L’architecte de Jodoin Lamarre Pratte souligne que sa spécialité l’entraîne également à visiter des établissements ailleurs dans le monde pour se tenir au courant des dernières avancées. « Créer un hôpital est un défi d’une complexité extrême. Il y a tout un travail à faire en amont avant de commencer à dessiner. »

Une démarche importante, certes, mais qui aide les hôpitaux québécois à sauver des vies.

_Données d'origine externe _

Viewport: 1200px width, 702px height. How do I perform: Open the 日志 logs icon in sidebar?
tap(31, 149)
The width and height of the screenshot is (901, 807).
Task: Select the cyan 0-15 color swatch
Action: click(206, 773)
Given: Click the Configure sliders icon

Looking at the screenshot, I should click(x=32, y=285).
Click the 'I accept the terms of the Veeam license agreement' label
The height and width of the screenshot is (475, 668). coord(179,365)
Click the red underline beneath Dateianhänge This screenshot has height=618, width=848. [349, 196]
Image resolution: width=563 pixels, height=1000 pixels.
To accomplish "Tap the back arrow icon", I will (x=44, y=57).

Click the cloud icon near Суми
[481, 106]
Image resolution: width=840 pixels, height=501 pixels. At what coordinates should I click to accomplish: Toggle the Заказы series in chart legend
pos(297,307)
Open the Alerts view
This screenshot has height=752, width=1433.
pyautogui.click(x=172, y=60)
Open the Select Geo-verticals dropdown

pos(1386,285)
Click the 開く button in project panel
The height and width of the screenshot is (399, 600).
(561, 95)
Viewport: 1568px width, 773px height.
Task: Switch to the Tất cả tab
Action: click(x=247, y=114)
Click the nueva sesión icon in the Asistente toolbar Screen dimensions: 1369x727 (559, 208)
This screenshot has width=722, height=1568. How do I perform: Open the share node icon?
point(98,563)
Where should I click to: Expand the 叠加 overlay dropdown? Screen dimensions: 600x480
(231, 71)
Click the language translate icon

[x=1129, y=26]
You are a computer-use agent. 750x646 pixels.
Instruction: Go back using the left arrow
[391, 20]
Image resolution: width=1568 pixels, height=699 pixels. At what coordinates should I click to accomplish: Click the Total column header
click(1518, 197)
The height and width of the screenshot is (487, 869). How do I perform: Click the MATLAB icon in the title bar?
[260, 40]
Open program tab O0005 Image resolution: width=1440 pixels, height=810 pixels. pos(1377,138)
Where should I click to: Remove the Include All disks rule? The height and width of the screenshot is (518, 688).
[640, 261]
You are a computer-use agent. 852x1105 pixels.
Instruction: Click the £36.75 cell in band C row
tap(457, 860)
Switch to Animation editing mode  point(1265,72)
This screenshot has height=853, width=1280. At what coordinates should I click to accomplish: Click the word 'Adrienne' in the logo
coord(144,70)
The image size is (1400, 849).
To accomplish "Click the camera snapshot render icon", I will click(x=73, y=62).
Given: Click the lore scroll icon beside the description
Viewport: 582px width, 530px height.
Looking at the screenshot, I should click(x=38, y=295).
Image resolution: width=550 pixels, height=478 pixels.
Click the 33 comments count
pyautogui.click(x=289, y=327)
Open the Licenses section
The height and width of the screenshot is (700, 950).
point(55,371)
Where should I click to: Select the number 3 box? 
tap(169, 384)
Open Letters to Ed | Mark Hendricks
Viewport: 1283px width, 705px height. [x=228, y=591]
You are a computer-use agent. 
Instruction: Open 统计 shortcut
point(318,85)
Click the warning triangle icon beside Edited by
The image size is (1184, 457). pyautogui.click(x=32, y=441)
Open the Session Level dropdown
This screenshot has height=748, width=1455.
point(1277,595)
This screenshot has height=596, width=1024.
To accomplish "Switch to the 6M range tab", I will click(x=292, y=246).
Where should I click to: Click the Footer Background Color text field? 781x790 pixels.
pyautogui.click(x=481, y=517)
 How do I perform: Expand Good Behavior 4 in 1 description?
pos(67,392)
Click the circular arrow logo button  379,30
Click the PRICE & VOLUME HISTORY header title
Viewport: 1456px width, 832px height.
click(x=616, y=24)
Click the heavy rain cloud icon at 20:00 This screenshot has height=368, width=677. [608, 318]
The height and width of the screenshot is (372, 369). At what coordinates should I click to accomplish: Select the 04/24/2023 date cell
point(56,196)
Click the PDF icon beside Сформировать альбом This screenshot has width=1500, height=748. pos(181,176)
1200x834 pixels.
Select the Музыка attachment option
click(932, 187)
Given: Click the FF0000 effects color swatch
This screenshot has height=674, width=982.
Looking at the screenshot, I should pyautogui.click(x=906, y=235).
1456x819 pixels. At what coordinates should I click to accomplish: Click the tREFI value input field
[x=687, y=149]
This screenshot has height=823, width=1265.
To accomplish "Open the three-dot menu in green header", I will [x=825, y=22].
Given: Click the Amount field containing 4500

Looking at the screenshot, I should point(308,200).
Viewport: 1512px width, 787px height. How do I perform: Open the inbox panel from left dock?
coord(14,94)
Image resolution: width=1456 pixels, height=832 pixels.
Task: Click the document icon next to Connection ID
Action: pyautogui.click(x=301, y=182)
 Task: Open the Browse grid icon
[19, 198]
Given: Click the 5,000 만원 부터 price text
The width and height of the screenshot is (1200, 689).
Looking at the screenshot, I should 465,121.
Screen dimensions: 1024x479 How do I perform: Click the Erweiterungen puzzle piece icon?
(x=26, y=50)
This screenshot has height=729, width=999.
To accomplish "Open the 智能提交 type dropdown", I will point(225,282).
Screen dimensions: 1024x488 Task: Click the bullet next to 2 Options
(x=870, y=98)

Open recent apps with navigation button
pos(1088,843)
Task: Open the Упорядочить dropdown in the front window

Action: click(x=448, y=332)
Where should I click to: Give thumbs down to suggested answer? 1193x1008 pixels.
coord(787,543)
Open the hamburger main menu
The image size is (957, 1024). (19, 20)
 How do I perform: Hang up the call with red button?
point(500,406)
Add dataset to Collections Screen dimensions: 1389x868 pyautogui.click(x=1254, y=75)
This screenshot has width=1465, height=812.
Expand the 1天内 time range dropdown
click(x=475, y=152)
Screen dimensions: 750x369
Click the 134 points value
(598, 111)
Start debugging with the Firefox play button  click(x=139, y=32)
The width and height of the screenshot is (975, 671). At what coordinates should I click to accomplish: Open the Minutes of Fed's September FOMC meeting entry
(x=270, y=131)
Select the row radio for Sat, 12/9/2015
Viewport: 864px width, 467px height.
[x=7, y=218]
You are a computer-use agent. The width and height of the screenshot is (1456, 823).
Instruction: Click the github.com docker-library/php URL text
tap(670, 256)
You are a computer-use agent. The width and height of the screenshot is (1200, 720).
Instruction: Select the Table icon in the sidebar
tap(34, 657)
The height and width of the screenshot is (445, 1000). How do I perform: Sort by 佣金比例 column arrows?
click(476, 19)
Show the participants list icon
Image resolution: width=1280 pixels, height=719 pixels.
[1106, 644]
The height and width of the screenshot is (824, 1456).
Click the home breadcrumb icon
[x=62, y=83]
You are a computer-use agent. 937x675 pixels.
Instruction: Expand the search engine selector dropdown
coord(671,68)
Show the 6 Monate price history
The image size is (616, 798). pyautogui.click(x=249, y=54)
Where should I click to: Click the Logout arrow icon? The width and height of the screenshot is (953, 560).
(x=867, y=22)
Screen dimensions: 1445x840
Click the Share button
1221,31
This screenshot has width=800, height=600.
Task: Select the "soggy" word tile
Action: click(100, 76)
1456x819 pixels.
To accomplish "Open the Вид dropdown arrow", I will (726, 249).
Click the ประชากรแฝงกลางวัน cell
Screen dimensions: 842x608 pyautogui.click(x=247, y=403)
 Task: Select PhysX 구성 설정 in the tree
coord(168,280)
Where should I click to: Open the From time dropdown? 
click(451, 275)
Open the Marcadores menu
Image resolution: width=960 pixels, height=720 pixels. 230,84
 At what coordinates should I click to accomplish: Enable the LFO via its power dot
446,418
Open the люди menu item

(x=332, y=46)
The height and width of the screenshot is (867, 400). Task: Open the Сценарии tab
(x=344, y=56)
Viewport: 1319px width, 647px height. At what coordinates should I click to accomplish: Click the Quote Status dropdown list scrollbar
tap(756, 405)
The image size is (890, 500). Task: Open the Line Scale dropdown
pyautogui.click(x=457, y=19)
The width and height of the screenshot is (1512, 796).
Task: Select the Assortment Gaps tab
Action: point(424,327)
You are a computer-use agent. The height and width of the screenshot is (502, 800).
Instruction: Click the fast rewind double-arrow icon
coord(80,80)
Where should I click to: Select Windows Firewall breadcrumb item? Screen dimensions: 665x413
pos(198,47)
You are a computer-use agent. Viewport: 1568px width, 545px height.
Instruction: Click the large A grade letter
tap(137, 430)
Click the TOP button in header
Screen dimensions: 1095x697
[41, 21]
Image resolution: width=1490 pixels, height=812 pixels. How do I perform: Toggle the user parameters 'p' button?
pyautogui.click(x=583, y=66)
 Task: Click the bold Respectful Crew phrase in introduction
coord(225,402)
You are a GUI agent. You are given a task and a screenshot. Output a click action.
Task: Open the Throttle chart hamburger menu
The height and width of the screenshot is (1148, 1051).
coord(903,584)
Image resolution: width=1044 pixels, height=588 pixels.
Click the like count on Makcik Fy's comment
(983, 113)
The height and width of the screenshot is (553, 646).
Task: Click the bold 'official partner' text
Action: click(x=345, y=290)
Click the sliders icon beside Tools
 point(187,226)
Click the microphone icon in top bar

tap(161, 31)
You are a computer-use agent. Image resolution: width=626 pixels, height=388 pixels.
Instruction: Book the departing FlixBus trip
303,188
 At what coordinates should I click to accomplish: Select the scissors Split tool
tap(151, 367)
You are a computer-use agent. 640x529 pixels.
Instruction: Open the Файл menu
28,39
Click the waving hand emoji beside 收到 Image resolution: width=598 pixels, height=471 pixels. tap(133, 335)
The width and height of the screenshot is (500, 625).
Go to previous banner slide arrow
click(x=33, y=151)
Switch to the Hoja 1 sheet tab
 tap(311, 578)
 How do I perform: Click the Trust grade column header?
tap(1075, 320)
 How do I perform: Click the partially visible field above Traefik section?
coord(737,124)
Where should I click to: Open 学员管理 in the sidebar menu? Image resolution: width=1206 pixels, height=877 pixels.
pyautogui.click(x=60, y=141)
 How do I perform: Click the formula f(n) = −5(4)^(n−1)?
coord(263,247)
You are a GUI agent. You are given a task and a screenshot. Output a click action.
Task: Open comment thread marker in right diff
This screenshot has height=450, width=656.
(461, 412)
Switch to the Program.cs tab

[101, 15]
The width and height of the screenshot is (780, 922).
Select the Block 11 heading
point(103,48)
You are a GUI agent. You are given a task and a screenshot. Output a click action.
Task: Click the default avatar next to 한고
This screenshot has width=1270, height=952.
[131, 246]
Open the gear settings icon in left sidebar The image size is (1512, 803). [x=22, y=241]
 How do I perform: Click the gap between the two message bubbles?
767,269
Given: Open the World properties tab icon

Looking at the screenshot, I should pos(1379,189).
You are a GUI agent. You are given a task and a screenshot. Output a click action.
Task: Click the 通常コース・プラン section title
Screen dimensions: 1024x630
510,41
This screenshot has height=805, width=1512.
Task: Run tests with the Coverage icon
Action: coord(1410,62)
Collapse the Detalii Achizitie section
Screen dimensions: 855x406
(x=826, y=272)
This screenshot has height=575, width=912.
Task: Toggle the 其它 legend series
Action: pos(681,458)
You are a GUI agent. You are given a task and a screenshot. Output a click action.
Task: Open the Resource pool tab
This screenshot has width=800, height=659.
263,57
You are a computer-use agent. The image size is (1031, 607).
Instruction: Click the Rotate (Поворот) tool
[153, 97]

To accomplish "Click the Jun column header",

Du soleil contre la grippe espagnole

L’hôpital de campagne Camp Brooks, érigé à Boston en 1918 pendant l’épidémie de grippe espagnole.
Photo : National Archives

Bien avant la COVID-19, en 1918-1919, la pandémie d’influenza de souche H1N1 dite « grippe espagnole » a sévi partout dans le monde et fait de 50 à 100 millions de victimes. Pour y faire face, les médecins de Boston ont misé sur une solution étonnante : un hôpital de campagne en plein air.

La ville du Massachusetts a été particulièrement touchée, ce qui a obligé les autorités à ériger d’urgence Camp Brooks, formé d’une douzaine de tentes occupées chacune par un ou deux malades. La prescription du médecin ? Une bonne dose de soleil et d’air frais. Par beau temps, on installait donc les lits des patients à l’extérieur. La nuit, on les gardait au chaud grâce à des bouillottes et des couvertures.

Comme le personnel médical d’aujourd’hui, celui de Camp Brooks devait se protéger en portant un masque facial « maison », des gants, une blouse et un couvre-chef. Infirmières et préposés devaient également se laver les mains avec un désinfectant.

Comme quoi, les épidémies se suivent et se ressemblent quand même un peu.